WORK ORDER:
Print every record word for word.

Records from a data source

______

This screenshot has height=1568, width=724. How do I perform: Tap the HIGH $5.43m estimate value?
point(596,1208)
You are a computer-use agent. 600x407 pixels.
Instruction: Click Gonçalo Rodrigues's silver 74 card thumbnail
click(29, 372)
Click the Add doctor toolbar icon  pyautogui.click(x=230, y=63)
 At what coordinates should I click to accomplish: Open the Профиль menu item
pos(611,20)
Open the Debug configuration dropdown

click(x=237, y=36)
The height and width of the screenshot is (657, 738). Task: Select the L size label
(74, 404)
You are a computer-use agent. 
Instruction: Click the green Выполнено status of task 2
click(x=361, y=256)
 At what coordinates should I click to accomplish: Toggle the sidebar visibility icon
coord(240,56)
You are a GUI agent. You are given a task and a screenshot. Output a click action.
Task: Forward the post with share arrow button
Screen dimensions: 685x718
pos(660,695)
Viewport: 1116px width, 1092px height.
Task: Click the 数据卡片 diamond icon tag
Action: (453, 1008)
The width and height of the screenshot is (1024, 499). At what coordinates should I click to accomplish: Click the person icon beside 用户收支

______

YOUR RESPONSE:
This screenshot has height=1568, width=724. How do I perform: Tap the HIGH $5.43m estimate value?
point(596,1208)
You are a computer-use agent. 600x407 pixels.
Instruction: Click Gonçalo Rodrigues's silver 74 card thumbnail
click(29, 372)
Click the Add doctor toolbar icon  pyautogui.click(x=230, y=63)
 At what coordinates should I click to accomplish: Open the Профиль menu item
pos(611,20)
Open the Debug configuration dropdown

click(x=237, y=36)
The height and width of the screenshot is (657, 738). Task: Select the L size label
(74, 404)
You are a computer-use agent. 
Instruction: Click the green Выполнено status of task 2
click(x=361, y=256)
 At what coordinates should I click to accomplish: Toggle the sidebar visibility icon
coord(240,56)
You are a GUI agent. You are given a task and a screenshot. Output a click action.
Task: Forward the post with share arrow button
Screen dimensions: 685x718
pos(660,695)
Viewport: 1116px width, 1092px height.
Task: Click the 数据卡片 diamond icon tag
Action: (453, 1008)
The width and height of the screenshot is (1024, 499). At what coordinates should I click to accomplish: Click the person icon beside 用户收支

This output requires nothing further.